Collected data entries
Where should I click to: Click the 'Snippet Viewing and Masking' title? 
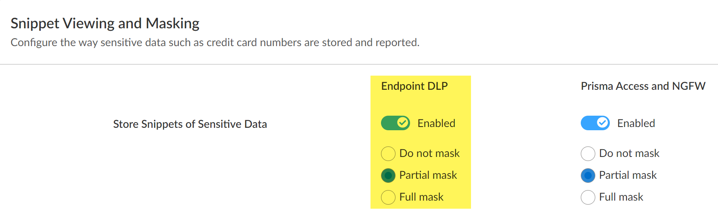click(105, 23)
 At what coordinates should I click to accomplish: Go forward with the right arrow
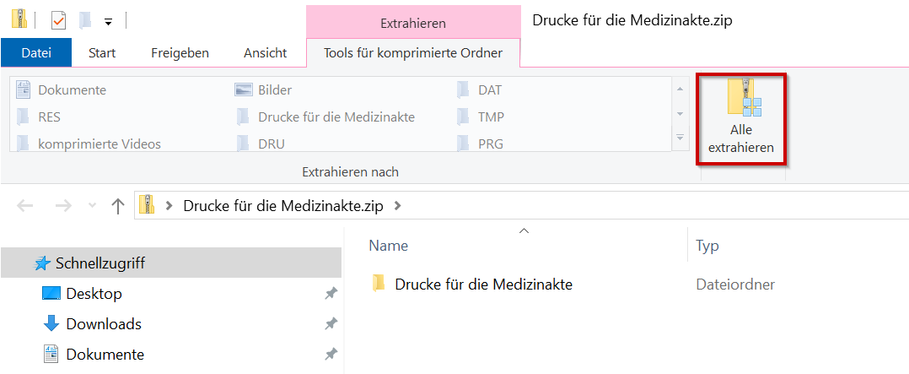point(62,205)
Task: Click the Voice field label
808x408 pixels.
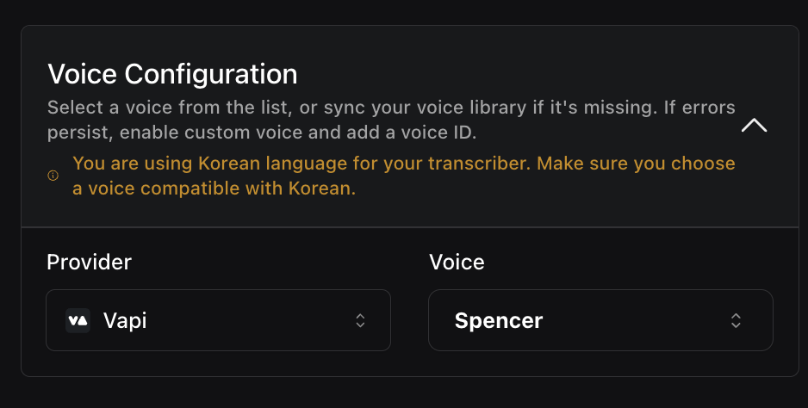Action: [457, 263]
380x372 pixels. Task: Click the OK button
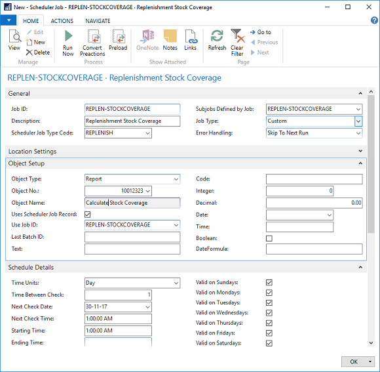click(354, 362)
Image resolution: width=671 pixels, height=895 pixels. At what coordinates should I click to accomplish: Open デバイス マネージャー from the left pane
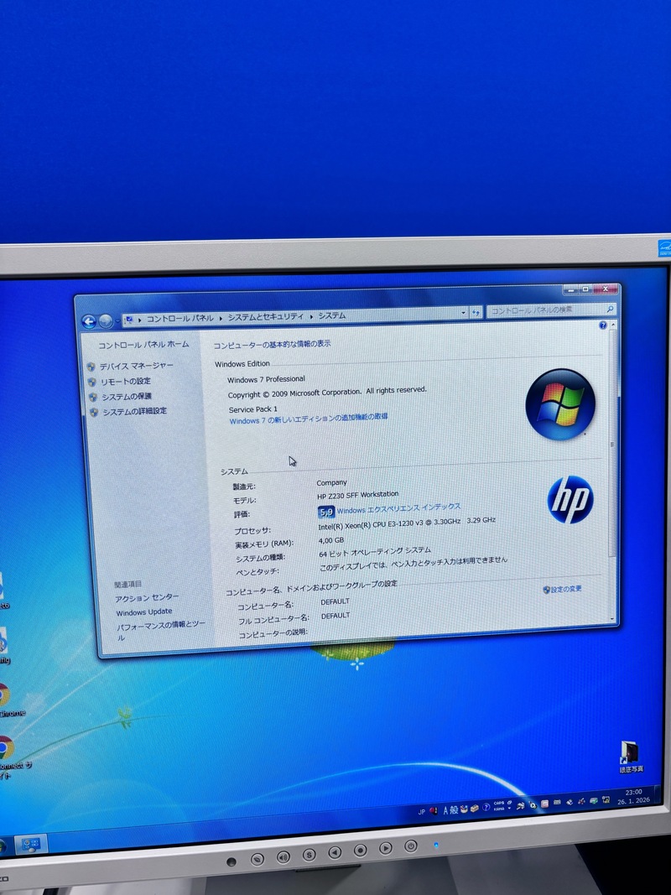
--
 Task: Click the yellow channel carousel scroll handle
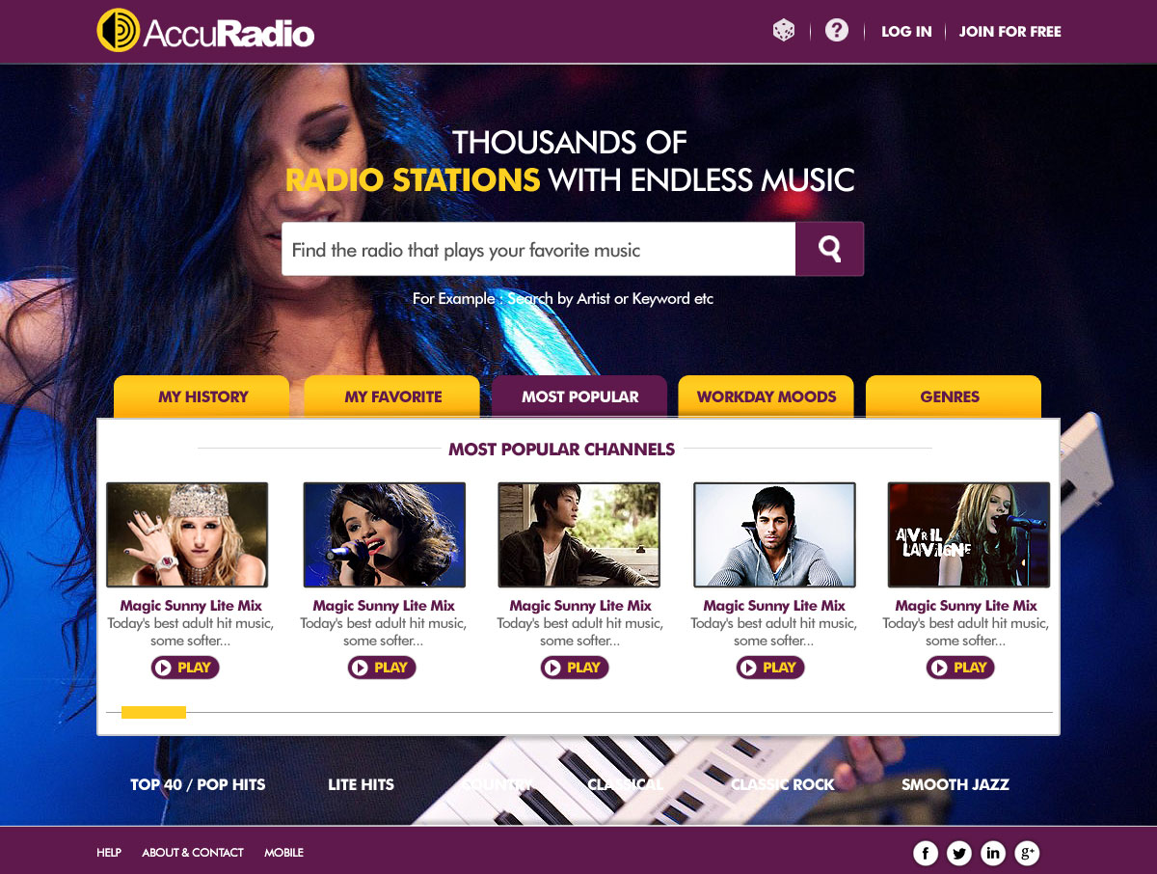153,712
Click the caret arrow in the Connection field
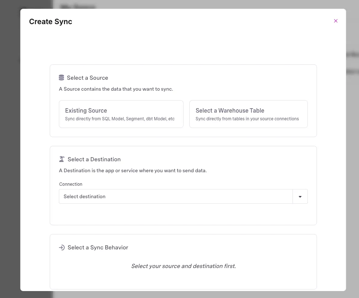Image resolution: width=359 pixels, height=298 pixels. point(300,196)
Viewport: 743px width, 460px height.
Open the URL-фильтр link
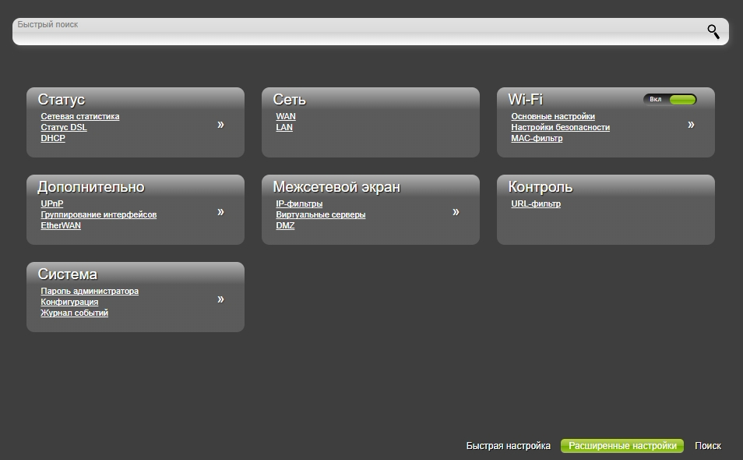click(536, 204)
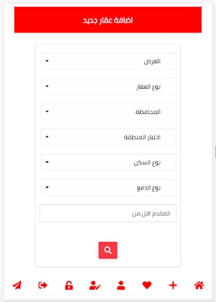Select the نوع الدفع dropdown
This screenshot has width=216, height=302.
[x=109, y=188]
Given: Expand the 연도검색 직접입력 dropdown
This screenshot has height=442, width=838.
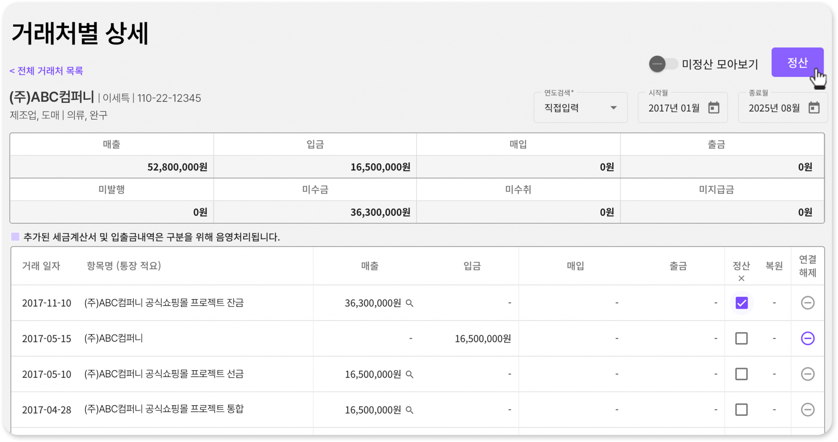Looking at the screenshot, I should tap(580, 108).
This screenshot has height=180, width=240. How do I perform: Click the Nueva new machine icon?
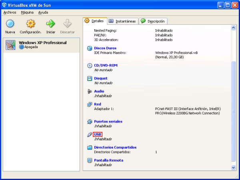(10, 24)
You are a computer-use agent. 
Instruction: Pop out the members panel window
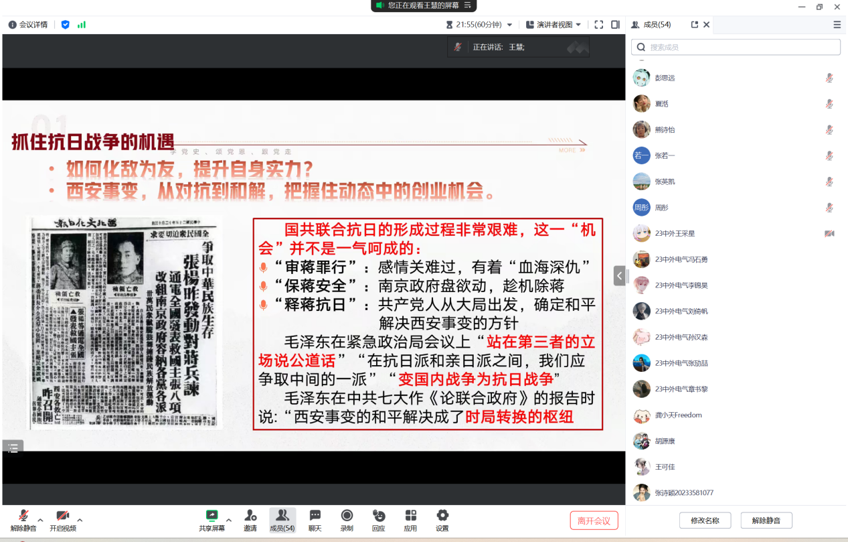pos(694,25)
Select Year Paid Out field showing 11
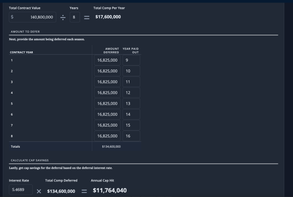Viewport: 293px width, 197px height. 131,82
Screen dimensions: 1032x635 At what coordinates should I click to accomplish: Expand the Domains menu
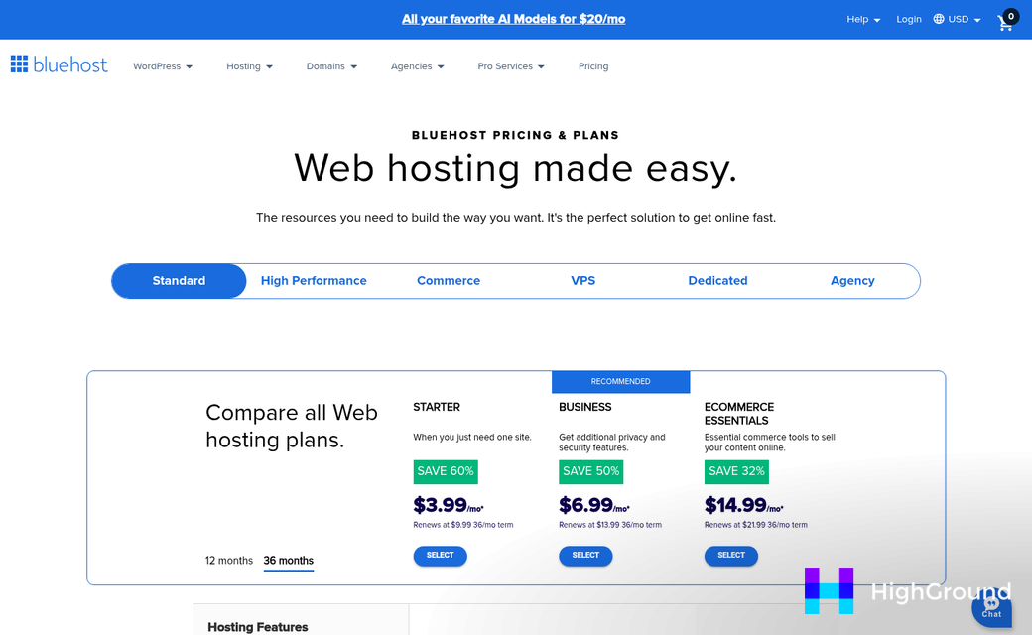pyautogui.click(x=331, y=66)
...
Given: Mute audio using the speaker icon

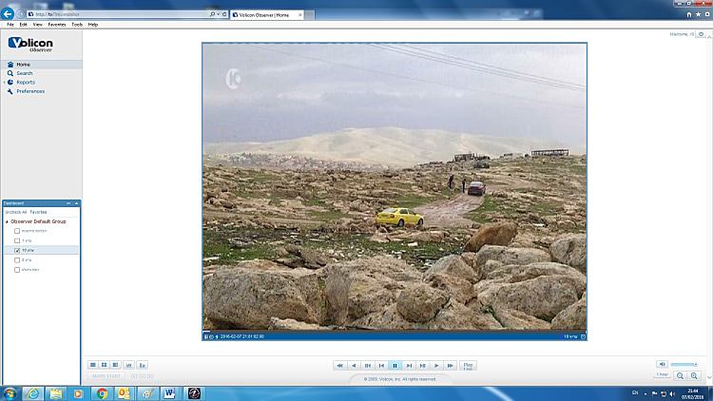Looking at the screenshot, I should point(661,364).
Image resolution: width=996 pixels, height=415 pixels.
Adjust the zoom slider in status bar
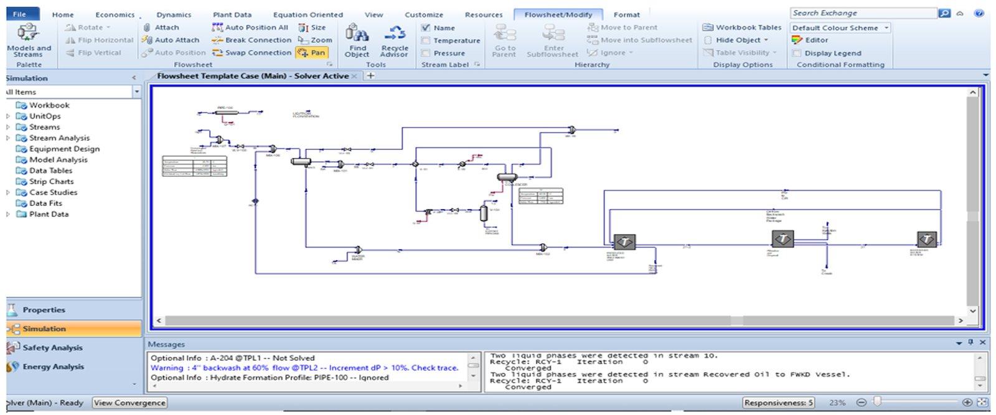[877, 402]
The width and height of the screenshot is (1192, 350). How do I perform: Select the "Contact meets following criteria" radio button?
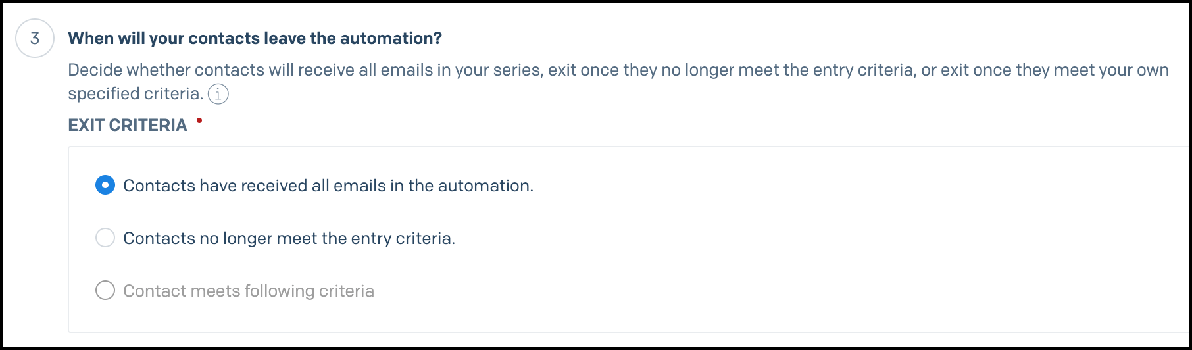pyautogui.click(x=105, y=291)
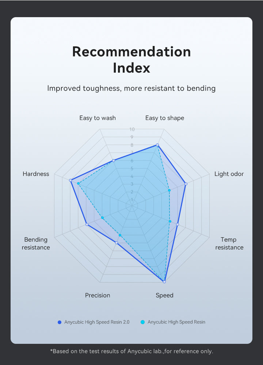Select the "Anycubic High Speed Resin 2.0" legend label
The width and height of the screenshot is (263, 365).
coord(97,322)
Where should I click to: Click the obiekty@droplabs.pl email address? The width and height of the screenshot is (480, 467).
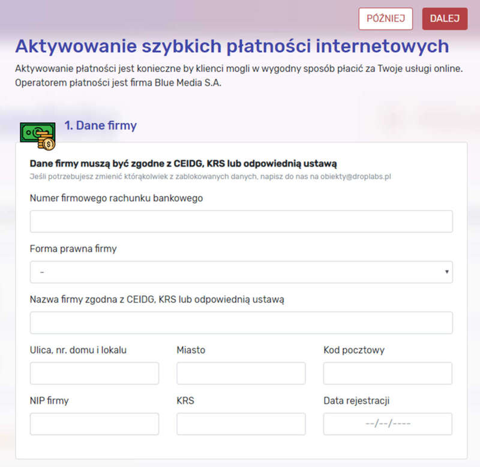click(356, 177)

### What to produce
Each line above starting at the one holding "Where should I click to: Click the 'Snippet" and ending at the one holding "Image resolution: width=671" should be set down exactly as it stands, both ends included, with no pictures.

### Result of this exercise
Where should I click to: Click the 'Snippet Viewing and Masking' title? 
click(105, 23)
 At what coordinates should I click to accomplish: Go forward with the right arrow
point(62,205)
Task: Click the Voice field label
808x408 pixels.
Action: [457, 263]
380x372 pixels. Task: Click the OK button
click(354, 362)
Image resolution: width=671 pixels, height=895 pixels. At what coordinates should I click to accomplish: Open デバイス マネージャー from the left pane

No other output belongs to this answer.